[Records drawn from a dataset]
- - - -

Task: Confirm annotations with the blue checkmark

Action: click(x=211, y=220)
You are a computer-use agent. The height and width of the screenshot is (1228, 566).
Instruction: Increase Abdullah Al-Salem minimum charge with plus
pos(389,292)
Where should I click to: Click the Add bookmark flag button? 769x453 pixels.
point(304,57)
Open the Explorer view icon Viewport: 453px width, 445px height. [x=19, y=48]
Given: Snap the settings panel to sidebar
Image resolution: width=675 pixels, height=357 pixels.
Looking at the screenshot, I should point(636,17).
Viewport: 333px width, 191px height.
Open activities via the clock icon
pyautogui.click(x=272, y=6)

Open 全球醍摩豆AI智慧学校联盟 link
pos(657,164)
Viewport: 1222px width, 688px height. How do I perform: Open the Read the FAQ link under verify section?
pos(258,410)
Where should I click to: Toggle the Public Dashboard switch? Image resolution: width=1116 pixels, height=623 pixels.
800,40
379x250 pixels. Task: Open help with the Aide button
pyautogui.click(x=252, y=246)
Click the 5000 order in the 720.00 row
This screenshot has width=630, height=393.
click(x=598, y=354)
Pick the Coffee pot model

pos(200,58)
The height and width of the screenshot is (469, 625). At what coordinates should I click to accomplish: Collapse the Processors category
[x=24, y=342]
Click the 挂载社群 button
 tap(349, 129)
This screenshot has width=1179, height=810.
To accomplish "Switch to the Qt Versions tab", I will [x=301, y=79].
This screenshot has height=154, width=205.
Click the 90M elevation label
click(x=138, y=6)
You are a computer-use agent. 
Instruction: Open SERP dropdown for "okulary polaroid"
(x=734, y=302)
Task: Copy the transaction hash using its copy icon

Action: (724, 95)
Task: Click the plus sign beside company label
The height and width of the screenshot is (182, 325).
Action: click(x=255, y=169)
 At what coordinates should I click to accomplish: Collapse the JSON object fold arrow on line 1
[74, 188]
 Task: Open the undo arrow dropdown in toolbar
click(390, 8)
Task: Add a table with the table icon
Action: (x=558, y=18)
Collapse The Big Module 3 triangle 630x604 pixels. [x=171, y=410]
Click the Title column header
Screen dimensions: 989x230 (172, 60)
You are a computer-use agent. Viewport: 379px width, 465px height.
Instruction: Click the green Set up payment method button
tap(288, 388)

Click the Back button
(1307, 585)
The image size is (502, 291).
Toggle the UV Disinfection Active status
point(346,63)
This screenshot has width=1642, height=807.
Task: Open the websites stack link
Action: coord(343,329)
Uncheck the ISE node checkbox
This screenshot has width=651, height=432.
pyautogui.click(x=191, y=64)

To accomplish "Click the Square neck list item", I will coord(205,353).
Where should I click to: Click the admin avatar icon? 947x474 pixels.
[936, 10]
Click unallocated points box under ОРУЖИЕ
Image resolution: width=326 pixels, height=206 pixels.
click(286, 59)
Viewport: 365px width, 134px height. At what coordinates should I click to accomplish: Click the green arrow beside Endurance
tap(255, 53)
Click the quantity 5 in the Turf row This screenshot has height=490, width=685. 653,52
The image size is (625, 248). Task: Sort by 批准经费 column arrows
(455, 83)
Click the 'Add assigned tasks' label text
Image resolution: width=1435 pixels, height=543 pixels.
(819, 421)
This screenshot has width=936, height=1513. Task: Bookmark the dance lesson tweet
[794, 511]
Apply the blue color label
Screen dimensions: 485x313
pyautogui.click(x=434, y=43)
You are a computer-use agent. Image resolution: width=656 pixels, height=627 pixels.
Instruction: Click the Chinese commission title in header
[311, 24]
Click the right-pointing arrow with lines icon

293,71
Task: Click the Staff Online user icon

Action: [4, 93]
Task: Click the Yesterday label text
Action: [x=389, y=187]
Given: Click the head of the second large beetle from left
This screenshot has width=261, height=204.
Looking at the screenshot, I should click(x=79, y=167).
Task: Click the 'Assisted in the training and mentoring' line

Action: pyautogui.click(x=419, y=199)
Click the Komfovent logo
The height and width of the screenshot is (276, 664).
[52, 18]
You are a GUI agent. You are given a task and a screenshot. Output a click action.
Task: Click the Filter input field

- - - -

■ WHAT IS NEEDED
Your task is to reproduce the entries exactly, starting at the first line and ending with the line containing "Open the Explorer".

■ EXERCISE ANSWER
Task: Confirm annotations with the blue checkmark

Action: click(x=211, y=220)
You are a computer-use agent. The height and width of the screenshot is (1228, 566).
Instruction: Increase Abdullah Al-Salem minimum charge with plus
pos(389,292)
Where should I click to: Click the Add bookmark flag button? 769x453 pixels.
point(304,57)
Open the Explorer view icon Viewport: 453px width, 445px height. [x=19, y=48]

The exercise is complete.